When Nelly and Charles do finally sleep together it is devoid of any passion whatsoever. They appear to be simply going through the motions. Fiennes has explained that the film is meant to portray the restrained aspect of a relationship, rather than the Hollywood style of ripping each other’s clothes off in a frenzy. It is true that these sorts of scenes are somewhat of a cliché and I can see what he was trying to do. But who doesn’t secretly love those depictions of that desperate lust with the mad grab for their forbidden love the minute the doors are closed? And the swelling music. I WANTED MORE SWELLING MUSIC. It was extremely difficult to believe that there was any chemistry between these two at all.

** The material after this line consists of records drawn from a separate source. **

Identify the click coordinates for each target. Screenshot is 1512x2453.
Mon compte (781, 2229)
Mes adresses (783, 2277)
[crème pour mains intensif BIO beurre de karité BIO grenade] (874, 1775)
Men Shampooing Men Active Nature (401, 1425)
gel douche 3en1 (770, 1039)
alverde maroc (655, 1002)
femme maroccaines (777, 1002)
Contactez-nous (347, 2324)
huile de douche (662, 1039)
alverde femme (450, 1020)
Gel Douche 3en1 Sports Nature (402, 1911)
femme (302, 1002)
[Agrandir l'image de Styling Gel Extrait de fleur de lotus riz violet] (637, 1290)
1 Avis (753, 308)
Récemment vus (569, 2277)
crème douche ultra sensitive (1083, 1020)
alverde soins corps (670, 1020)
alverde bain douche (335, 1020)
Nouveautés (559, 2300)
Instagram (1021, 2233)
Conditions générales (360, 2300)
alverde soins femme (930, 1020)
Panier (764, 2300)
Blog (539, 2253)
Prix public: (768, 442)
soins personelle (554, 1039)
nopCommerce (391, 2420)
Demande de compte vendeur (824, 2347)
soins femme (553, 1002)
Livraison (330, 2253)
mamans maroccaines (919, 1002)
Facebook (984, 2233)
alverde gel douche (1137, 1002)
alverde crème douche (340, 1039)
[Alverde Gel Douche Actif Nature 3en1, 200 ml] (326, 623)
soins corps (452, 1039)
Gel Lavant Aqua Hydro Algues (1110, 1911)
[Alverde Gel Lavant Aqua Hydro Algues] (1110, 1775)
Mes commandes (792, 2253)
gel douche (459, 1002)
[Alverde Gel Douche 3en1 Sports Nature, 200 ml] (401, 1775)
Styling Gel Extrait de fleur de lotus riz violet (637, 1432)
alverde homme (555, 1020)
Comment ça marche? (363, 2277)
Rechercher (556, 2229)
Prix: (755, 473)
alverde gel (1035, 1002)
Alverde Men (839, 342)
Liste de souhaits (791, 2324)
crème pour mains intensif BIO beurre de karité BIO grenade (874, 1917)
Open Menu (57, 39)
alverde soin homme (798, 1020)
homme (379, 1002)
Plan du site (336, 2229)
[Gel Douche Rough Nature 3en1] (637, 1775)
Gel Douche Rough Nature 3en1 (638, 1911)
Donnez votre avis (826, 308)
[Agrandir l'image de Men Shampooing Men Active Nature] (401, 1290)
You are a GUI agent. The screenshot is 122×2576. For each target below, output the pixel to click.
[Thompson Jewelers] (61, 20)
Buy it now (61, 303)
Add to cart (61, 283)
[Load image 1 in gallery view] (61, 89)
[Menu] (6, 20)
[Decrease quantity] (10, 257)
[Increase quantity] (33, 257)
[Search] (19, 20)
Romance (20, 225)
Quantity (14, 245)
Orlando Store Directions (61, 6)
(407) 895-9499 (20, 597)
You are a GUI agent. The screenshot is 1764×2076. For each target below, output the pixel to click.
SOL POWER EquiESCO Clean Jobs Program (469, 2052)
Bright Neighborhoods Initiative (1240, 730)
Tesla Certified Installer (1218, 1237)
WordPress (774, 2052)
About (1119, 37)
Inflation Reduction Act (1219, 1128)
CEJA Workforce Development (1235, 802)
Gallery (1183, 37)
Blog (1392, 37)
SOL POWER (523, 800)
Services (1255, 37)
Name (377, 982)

The acting was not the issue. Felicity Jones is always a pleasure to watch, and Ralph Fiennes is of course pretty excellent in just about all of his roles to date. Kristin Scott Thomas as Nelly’s mother, Frances, and Joanna Scanlan as Dickens’ wife, Catherine, were also well cast in supporting roles. I respected some of the directing choices (close ups, moments of silence) and the Oscar-nominated costumes were elaborate, but overall I found the film incredibly dull. Whether that’s the directing, the screenwriting (by Abi Morgan), or the real story is difficult to ascertain. Fans of this film seem to be describing it as “restrained”, but really I think that’s just a euphemism for “dull”, “boring”, “passionless”, and “I was dying for it to end”. If you want to see a good old-fashioned affair, see A Royal Affair (Nikolaj Arcel, 2012) instead. There is more clothes ripping and a sumptuous score to accompany it. If a film is going to focus entirely on an affair, it better have some passion. Unfortunately, this is where The Invisible Woman massively falters. Don’t bother with this restrained crap.